Grand écran: "La guerre des prix", thriller bluffant sur le coût du yaourt. Ana Girardot et Olivier Gourmet font mouche (18/03/2026)

Passant derrière la caméra, le comédien Anthony Dechaux nous immerge dans la filière laitière bio de l'industrie agro-alimentaire, avec son premier long métrage, La guerre des prix. Conscient des cruciaux enjeux socio-économiques pour le monde agricole et les consommateurs inquiets pour leur pouvoir d'achat, il confronte deux univers. D'un côté, la grande distribution dictant ses règles pour faire baisser les prix. De l’autre les petits producteurs fragilisés, luttant sans relâche mais peinant à vivre de leur travail, en raison de la pression de plus en plus forte sur les marges.

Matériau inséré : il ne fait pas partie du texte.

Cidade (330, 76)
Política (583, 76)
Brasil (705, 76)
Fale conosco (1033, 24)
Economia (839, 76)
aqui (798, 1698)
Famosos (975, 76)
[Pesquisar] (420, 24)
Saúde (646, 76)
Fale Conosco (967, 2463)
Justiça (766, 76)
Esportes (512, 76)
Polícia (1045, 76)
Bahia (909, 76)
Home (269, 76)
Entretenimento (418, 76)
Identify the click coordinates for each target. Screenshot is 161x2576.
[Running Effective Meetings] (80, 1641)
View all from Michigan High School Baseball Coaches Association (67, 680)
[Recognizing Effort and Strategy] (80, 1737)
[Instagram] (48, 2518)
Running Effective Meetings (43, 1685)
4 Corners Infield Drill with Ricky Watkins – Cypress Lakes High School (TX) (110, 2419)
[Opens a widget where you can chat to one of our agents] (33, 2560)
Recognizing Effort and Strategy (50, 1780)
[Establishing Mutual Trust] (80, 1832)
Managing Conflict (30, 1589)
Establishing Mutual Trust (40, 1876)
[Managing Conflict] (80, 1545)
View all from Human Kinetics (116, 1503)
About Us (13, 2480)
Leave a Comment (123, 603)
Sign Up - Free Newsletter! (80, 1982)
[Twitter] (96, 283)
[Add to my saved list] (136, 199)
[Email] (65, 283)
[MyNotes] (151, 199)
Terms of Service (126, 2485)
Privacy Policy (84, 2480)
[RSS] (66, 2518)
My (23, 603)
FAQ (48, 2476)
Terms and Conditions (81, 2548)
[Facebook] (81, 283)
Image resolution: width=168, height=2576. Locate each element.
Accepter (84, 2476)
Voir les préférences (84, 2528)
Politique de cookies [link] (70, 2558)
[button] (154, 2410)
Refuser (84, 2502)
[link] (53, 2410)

Fille d’agriculteur, Audrey (Ana Girardot) connaît bien leurs difficultés. A l’image de celles que subit son frère, stressé, surmené, endetté, après avoir repris l’exploitation familiale. Cheffe du rayon yaourts dans un hypermarché régional, elle est convoquée par un directeur commercial qui lui présente une nouvelle stratégie de vente. Comprenant que ce plan va inévitablement léser les paysans du coin, elle s’y oppose farouchement.  

Comment faire bouger les choses de l’intérieur?

Au courant de leur altercation, Claire Roussel (Aurélia Petit), responsable de la centrale d'achat, propose à Audrey de rejoindre son équipe à Paris afin d'y défendre la filière yaourts bio et locale en baisse. Pour la coacher le dur, redoutable et impassible négociateur Fournier. Rompu aux menaces, intimidations et coups bas divers, il est incarné par le bougon et taiseux Olivier Gourmet, plus vrai que nature.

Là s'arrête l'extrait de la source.